As internal-use accounting drafted behind evolving practices, inconsistencies grew. Multiple analyses and surveys have documented the effect. An Armanino survey of the top 100 public SaaS firms found that 69% of SaaS companies capitalize development costs in practice (up from 62% in 2017) [9]. Meanwhile, Wall Street Prep highlights that companies like Alphabet Inc. (Google) do capitalize their internal software costs after preliminary planning, whereas others do not, leading to wide financial statement differences [17] [18]. Ultimately, FASB moved to modernize the guidance: in September 2025 it issued ASU 2025-06, officially titled “Targeted Improvements to the Accounting for Internal-Use Software” [19] [20]. This update, described as a “targeted improvement”, replaces the rigid phase gates with a principles-based threshold designed to work for any development methodology.
Legacy GAAP Framework (ASC 350-40 vs ASC 985-20 vs ASC 350-50)

====

**Set task 1**
Rename "Viewport" to "Display area" in the records, starting at the line containing "is (757, 1260)." and ending at the line containing "coord(1521,368)". Give back only those lines, with everything else left unchanged.
The passage on software accounting and the records that come after it are separate material with no connection to each other.

**Extracted records**
====

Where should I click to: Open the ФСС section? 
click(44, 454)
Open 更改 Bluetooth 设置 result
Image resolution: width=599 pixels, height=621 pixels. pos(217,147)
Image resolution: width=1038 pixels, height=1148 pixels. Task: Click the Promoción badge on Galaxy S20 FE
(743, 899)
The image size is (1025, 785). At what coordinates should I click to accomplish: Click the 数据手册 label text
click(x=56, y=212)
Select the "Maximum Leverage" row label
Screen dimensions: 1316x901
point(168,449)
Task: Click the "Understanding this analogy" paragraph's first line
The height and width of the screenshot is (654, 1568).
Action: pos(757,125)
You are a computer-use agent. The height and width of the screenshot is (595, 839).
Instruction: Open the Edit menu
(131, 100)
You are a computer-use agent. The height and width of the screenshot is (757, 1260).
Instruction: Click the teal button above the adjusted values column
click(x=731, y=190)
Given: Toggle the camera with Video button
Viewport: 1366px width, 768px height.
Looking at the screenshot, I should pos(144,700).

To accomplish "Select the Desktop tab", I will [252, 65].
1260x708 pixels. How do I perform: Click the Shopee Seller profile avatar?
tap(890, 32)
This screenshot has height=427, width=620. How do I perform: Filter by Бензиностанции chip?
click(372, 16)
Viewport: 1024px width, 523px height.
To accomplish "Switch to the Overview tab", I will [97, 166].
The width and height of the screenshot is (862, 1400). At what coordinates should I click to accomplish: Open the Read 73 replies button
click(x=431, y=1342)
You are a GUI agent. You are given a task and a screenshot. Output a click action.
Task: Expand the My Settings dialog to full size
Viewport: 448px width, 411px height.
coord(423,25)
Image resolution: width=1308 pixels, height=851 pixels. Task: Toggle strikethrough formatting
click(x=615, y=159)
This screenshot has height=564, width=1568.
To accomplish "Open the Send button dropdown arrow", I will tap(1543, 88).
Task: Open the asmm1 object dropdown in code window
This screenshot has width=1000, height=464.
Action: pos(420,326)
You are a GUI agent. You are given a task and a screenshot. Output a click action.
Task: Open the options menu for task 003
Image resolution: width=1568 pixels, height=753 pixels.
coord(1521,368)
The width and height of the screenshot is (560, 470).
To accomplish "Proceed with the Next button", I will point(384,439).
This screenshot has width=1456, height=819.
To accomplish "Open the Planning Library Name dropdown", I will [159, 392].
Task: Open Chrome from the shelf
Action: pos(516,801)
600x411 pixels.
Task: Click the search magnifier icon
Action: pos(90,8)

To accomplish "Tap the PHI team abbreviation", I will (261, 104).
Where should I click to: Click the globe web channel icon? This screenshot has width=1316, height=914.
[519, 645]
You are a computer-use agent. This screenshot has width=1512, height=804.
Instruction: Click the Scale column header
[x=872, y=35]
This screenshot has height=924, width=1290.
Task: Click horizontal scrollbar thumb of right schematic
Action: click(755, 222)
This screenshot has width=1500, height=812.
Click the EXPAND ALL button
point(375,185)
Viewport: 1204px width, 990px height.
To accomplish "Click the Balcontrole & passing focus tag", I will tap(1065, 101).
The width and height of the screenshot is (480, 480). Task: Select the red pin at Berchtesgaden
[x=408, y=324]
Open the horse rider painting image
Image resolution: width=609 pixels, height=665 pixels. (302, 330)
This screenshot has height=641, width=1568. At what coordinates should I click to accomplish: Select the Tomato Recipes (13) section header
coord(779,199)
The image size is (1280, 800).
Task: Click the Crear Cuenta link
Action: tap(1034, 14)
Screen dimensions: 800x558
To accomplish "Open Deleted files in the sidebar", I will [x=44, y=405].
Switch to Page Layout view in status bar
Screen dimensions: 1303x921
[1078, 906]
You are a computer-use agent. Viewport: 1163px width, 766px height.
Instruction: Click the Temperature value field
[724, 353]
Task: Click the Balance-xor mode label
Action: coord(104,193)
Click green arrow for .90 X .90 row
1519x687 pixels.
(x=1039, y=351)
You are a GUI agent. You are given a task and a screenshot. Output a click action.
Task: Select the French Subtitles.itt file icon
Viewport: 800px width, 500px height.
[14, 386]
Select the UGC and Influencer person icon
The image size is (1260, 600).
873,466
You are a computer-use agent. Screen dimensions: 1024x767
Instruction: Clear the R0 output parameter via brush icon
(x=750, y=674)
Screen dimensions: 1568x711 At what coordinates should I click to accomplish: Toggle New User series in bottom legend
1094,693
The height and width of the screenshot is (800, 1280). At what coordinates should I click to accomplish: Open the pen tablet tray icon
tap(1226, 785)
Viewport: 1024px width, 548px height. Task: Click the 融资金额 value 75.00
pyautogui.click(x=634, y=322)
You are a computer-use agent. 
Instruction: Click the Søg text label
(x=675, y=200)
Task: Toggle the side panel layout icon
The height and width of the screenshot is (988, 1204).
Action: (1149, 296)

====

**Set task 2**
Continue the text on accounting for internal-use software from the point where it stops.

**Reply 1**
You are a computer-use agent. The height and width of the screenshot is (757, 1260).
Instruction: Click the teal button above the adjusted values column
click(x=731, y=190)
Given: Toggle the camera with Video button
Display area: 1366px width, 768px height.
Looking at the screenshot, I should pos(144,700).

To accomplish "Select the Desktop tab", I will [252, 65].
1260x708 pixels. How do I perform: Click the Shopee Seller profile avatar?
tap(890, 32)
This screenshot has height=427, width=620. How do I perform: Filter by Бензиностанции chip?
click(372, 16)
Display area: 1024px width, 523px height.
To accomplish "Switch to the Overview tab", I will [97, 166].
The width and height of the screenshot is (862, 1400). At what coordinates should I click to accomplish: Open the Read 73 replies button
click(x=431, y=1342)
You are a GUI agent. You are given a task and a screenshot. Output a click action.
Task: Expand the My Settings dialog to full size
Display area: 448px width, 411px height.
coord(423,25)
Image resolution: width=1308 pixels, height=851 pixels. Task: Toggle strikethrough formatting
click(x=615, y=159)
This screenshot has height=564, width=1568.
To accomplish "Open the Send button dropdown arrow", I will tap(1543, 88).
Task: Open the asmm1 object dropdown in code window
This screenshot has width=1000, height=464.
Action: pos(420,326)
You are a GUI agent. You are given a task and a screenshot. Output a click action.
Task: Open the options menu for task 003
Image resolution: width=1568 pixels, height=753 pixels.
coord(1521,368)

**Reply 2**
ASC 350-40 (Internal-Use Software). Under the prior codification, ASC 350-40 required entities to treat internal-use software development in phases: (1) Preliminary Project, (2) Application Development, and (3) Post-Implementation/Operation [21] [22]. Only costs incurred in the Application Development phase were capitalized; costs in Preliminary or Post-Implementation were expensed [11] [22]. To enter the Application Development phase, two preconditions had to be met: the preliminary project stage must be complete and management must have authorized and committed funding (meaning the project was likely to be finished) [23] [22]. Preliminary activities such as conceptual planning, vendor evaluation, or technology assessments were expensed as incurred [11] [22]. Once capitalizing ceased (typically when the software was substantially complete and ready for use), any further maintenance or routine upgrades were expensed [24] [25].
Importantly, ASC 350-40’s rules apply only when both of its criteria are met (managementcommittment and probable completion). Costs capitalized are those "to develop or obtain internal-use software" as listed in ASC 350-40-25-1 through 25-5, including external direct costs (e.g. third-party developers) and internal payroll for personnel devoted to the project [26] [27]. Overhead or “G&A” costs (like general management support, training, or maintenance) are explicitly excluded from capitalization [26] [24]. After ASU 2025-06, while the timing of capitalization is changed, the types of costs eligible for capitalization largely remain the same (the new ASU does not amend the scope of capitalizable costs) [28] [24].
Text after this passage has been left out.